二人同心
読み方
ににん どうしん
意味
二人が心や意志を一つにして、同じ目的のために力を合わせること。互いに信頼し合い、協力すれば大きな力を発揮できるという意味を含む。
由来
中国の古典『易経(えききょう)』の「繋辞上伝(けいじじょうでん)」にある「二人同心、其利断金(ににんどうしん、そのりきんをたつ)」に基づく。二人が心を合わせれば、その鋭さは金属をも断ち切るほど強い、というたとえである。『易経』の成立・編纂には諸説あるが、この伝はおおむね戦国時代(紀元前5~3世紀頃)以降の中国で形成されたと考えられている。
備考
「二人同心、其利断金」の形でも用いる。「二人」は文字どおりの人数を指すことが多いが、少人数が固く結束することのたとえとしても使われる。

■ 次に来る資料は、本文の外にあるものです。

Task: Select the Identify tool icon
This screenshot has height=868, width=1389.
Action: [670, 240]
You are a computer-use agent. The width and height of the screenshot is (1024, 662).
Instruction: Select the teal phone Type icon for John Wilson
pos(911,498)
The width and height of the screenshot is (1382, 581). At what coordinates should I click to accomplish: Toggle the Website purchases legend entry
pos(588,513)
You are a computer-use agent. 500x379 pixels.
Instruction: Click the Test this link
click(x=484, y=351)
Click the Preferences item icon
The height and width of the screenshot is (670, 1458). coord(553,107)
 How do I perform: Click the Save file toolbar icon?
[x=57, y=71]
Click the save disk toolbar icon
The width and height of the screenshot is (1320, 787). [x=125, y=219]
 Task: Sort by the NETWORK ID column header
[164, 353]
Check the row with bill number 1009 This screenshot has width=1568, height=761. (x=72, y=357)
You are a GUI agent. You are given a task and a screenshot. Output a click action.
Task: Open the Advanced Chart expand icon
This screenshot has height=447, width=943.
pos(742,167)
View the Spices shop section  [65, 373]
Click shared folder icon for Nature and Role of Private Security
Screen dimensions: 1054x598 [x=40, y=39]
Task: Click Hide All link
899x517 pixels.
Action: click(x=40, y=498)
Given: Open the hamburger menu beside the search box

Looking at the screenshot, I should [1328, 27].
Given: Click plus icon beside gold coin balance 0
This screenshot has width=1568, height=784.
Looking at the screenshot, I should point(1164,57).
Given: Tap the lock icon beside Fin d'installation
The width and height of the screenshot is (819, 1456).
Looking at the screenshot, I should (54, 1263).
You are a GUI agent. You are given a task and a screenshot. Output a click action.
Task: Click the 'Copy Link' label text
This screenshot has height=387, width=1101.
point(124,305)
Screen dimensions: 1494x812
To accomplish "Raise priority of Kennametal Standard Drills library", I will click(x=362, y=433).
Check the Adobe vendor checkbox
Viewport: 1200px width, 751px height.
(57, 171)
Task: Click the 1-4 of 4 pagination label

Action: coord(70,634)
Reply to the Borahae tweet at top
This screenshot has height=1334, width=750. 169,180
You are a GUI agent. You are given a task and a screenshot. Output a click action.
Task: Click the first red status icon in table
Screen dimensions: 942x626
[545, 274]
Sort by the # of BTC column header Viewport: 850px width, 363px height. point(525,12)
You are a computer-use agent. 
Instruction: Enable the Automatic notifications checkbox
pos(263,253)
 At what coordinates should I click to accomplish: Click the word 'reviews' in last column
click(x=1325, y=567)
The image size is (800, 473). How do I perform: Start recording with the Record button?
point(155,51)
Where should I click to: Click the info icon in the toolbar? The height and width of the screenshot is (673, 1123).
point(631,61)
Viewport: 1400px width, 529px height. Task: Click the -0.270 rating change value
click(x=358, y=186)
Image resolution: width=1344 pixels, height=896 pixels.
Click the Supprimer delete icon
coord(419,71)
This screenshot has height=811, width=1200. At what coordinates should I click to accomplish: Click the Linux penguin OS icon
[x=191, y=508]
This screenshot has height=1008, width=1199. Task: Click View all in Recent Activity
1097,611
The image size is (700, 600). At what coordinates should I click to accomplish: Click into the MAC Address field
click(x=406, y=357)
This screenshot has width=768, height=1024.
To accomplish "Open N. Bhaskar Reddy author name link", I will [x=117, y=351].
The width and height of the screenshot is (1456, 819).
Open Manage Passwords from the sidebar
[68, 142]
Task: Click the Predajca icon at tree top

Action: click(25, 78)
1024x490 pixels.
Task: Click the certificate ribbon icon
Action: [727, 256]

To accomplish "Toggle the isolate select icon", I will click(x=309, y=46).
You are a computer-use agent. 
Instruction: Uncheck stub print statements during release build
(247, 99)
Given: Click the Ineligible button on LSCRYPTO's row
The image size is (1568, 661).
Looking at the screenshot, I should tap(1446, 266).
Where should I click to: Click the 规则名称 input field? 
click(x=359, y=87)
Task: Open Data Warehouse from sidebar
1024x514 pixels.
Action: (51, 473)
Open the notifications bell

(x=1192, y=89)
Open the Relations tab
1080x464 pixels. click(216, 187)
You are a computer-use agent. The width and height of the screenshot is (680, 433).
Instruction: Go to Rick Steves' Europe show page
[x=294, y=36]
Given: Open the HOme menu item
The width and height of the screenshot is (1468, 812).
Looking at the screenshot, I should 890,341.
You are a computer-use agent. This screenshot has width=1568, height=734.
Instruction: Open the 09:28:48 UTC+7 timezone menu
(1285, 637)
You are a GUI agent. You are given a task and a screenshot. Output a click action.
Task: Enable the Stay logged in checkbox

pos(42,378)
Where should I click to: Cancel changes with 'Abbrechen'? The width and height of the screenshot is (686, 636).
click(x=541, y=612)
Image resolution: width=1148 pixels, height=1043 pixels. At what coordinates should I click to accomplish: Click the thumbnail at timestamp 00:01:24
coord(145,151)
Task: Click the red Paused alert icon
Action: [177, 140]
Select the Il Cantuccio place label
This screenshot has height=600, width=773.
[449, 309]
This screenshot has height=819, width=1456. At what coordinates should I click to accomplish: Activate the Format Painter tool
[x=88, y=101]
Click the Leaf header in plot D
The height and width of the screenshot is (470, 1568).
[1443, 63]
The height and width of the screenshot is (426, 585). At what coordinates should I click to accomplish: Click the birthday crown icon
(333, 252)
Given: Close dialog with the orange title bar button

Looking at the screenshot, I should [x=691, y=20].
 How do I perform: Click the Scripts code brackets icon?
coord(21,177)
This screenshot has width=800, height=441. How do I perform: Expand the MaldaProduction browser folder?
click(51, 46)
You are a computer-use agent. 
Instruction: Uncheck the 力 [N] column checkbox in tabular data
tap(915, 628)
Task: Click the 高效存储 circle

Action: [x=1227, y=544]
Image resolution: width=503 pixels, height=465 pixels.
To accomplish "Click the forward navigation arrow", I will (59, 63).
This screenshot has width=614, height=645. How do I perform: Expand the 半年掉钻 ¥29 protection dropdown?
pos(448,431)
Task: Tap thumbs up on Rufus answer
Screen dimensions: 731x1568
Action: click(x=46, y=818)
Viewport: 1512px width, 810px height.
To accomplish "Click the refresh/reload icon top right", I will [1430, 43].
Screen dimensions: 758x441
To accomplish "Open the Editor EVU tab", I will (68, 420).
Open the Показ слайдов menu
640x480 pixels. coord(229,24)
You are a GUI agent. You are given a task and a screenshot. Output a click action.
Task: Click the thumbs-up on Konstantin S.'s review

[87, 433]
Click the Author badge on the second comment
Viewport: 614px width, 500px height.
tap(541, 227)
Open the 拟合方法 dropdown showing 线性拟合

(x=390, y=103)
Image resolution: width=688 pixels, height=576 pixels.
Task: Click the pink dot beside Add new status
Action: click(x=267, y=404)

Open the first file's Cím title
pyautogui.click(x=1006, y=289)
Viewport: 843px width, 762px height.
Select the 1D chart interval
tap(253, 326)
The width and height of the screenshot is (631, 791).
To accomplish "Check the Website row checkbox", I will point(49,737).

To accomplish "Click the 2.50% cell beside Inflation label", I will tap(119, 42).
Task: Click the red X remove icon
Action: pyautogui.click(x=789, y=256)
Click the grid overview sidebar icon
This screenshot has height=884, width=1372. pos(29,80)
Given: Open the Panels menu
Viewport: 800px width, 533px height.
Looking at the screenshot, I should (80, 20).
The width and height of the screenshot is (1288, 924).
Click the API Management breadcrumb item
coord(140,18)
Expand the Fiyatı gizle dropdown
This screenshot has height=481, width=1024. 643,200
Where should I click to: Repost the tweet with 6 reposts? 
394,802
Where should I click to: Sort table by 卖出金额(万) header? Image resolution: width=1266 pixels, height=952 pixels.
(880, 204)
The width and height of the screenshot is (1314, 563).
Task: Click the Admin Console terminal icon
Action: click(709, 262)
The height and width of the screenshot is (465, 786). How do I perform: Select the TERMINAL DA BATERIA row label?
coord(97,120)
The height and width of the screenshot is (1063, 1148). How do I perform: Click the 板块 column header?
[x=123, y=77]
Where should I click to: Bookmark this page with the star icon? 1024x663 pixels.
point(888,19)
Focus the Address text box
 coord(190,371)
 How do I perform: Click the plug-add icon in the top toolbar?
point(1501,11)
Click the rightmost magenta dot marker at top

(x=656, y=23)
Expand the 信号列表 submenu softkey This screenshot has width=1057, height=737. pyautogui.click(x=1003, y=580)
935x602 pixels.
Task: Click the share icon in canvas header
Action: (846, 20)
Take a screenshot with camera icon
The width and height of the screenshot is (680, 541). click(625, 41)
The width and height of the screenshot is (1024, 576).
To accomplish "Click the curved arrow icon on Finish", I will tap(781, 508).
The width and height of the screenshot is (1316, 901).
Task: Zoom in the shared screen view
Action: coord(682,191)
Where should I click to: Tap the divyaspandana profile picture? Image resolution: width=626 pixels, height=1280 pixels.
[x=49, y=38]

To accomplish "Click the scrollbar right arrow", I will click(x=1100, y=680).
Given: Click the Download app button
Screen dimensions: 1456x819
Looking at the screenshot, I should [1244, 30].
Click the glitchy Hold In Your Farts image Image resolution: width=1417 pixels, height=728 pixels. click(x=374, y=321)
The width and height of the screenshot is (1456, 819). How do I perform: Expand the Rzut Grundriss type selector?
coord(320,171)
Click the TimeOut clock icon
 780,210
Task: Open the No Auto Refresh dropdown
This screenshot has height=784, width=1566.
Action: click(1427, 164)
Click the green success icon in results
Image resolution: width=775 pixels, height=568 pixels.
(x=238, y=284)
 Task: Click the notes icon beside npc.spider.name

恋愛・夫婦関係に限らず、仕事や共同作業にも用いる。
例文
- 困難な開発案件だったが、担当者二人が二人同心で取り組み、期限内に完成させた。
- 夫婦が二人同心となって家計を見直した結果、目標額の貯蓄を達成できた。
- 意見の違いを乗り越え、二人同心で地域の課題を解決していこう。